Après l'invention de la roue et du fer, il y a eu celle de Clermont Guay. Tel un personnage tiré d'un roman de Germaine Guèvremont ou de Gabrielle Roy, Clermont apostrophe le client comme s'il l'avait toujours connu, sachant bien que le touriste musarde davantage par désoeuvrement que par réel besoin : «Les vieux ont besoin de rien, les jeunes voudraient ben...», dit-il en philosophant. «Quand t'as des dents, t'as pas de pain pis quand t'as plus de dents, t'as du pain.»

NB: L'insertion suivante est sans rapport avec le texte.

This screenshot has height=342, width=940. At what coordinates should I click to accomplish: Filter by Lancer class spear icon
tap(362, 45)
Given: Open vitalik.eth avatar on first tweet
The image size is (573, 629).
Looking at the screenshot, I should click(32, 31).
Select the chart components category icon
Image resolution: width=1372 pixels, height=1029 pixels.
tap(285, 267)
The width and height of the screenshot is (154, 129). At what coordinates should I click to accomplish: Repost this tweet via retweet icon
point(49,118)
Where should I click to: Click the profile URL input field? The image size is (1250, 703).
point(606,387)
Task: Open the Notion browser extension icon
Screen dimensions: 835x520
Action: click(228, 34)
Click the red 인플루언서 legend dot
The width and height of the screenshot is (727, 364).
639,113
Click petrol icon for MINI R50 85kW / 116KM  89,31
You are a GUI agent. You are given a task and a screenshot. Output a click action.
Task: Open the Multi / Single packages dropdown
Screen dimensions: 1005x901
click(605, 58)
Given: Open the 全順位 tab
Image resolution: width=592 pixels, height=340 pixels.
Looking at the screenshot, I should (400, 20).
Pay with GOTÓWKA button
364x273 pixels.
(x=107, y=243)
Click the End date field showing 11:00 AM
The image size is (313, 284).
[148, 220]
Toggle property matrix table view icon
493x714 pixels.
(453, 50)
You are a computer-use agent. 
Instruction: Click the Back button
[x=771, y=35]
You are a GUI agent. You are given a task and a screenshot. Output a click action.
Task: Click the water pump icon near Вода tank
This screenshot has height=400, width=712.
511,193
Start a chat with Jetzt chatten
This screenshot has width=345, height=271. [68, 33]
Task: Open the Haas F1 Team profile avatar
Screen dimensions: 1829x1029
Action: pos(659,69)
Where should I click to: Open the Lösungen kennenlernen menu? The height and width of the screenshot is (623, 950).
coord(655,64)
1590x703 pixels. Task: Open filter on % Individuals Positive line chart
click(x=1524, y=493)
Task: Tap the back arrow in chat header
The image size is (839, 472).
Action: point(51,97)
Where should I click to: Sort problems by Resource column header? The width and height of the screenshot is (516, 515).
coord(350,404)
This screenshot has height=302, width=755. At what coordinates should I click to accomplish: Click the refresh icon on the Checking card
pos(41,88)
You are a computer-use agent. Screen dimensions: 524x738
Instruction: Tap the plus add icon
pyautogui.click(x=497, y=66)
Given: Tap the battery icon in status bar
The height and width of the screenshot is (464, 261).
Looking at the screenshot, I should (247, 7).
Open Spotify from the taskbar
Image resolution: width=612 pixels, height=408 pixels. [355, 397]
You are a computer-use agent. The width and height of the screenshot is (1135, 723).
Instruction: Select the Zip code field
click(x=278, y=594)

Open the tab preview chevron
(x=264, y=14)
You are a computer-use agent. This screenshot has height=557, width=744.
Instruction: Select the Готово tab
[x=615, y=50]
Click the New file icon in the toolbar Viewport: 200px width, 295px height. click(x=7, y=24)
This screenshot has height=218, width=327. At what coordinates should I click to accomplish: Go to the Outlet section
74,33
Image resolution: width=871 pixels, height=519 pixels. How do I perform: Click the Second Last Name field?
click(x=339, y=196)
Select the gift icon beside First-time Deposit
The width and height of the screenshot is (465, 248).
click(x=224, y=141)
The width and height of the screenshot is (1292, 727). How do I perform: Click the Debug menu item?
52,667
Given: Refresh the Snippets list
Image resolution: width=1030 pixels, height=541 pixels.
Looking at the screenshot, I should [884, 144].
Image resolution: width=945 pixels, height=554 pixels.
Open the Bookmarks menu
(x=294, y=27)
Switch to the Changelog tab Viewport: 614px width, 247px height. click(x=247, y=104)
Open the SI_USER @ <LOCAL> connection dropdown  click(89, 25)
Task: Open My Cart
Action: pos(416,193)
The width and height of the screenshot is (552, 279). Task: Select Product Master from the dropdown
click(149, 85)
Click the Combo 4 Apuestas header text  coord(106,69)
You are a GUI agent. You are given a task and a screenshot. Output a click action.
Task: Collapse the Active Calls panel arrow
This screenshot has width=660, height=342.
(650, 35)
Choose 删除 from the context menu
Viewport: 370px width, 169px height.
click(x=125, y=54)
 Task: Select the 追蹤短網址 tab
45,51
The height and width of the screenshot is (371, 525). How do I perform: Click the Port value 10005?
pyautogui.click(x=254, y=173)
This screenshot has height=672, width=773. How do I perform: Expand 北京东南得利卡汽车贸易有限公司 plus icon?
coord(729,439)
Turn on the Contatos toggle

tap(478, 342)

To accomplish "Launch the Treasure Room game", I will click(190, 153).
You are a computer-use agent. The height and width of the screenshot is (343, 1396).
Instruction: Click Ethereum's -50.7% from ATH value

En s'adressant à un couple d'Ontariens qui viennent d'entrer dans sa boutique : «Bonjour, parlez-vous français ?» «Anglé si-vou-plé...», répond l'homme. «Pourquoi pas français ? C'est de même que ça marche icitte !», laisse tomber le commerçant dont les allégeances souverainistes passent avant le chiffre d'affaires. Les clients repartent sans même goûter au sirop d'érable qu'il fabrique dans sa petite érablière chaque printemps. «Un cadeau du bon Dieu... goûte-moi ça !»

C'est en forgeant...

À bien y penser, on le dirait échappé d'un documentaire de Pierre Perrault : l'ingéniosité du vieux temps fondue à la fierté d'avoir survécu à la misère. On ne dira jamais assez l'éclat d'orgueil dans le regard du patenteux. C'est en forgeant un proverbe que Clermont Guay est devenu forgeron. «Comme dit mon frère, si tu veux savoir si c'est beau, regarde si c'est vrai. Si c'est pas vrai, ça peut pas être beau...»

Lorsque ses enfants fréquentaient l'université, Clermont allait consulter les livres de ferronnerie à la bibliothèque. «J'ai appris dans les livres. Quand t'as le feu de forge pis les livres, c'est facile !»

En le quittant, je me suis mise à fredonner Le Grand six pieds de Claude Gauthier : «Un Québécois comme y en a plus/Un grand six pieds, poilu en plus/ Fier de son âme/ Je suis de nationalité canadienne-française/ Et ces billots je les ai coupés/ À la sueur de mes deux pieds/ Dans la terre glaise. Et voulez-vous pas m'embêter/ Avec vos mesures à l'anglaise...»

J'ai eu la conviction que les grands six pieds meurent debout, comme les épinettes, les forges et les idéaux.